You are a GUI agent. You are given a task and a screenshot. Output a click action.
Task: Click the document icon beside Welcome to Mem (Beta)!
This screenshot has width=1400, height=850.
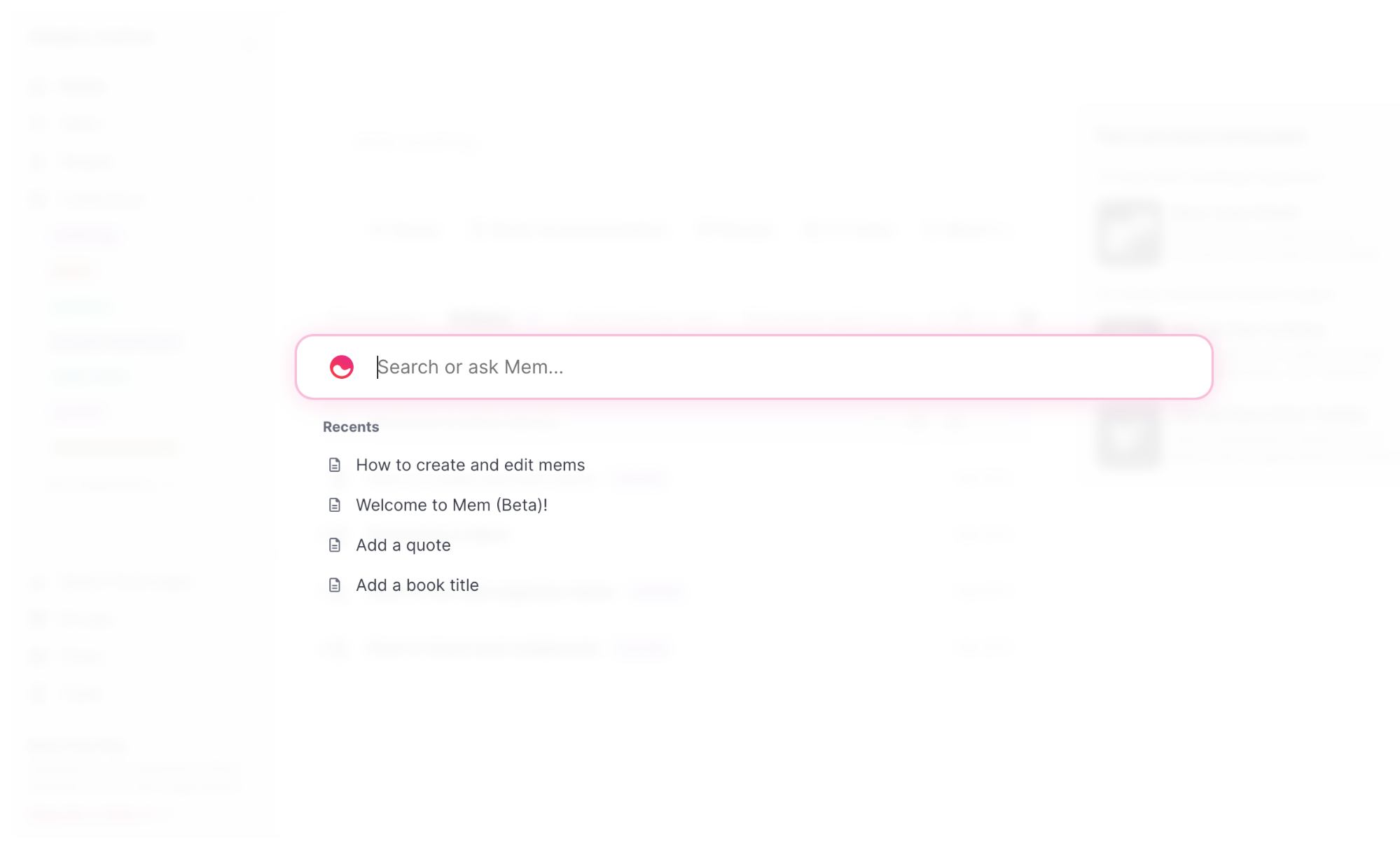coord(335,504)
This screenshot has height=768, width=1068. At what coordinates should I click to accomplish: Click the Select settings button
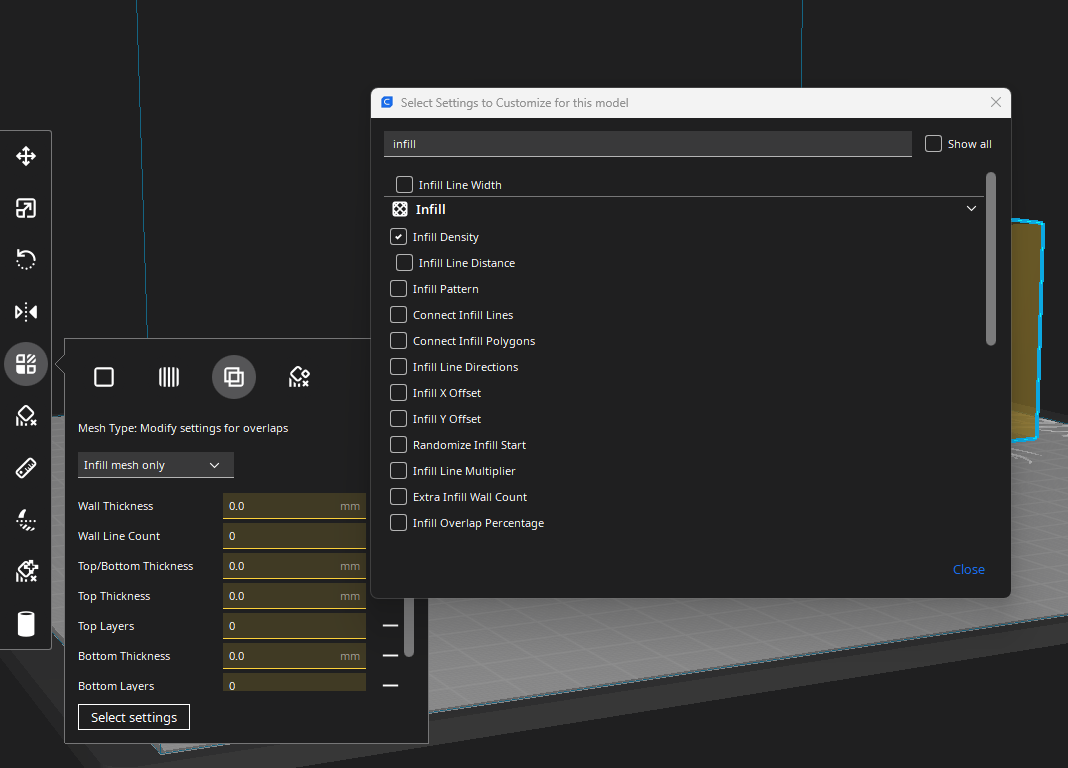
--*--
What you are asked to do: Please transcribe exactly the lines from the one containing "This screenshot has width=1400, height=850." through the last line of the records above, both included, and leave out every picture.

Response below:
This screenshot has width=1400, height=850.
coord(335,504)
This screenshot has height=768, width=1068. At what coordinates should I click to accomplish: Click the Select settings button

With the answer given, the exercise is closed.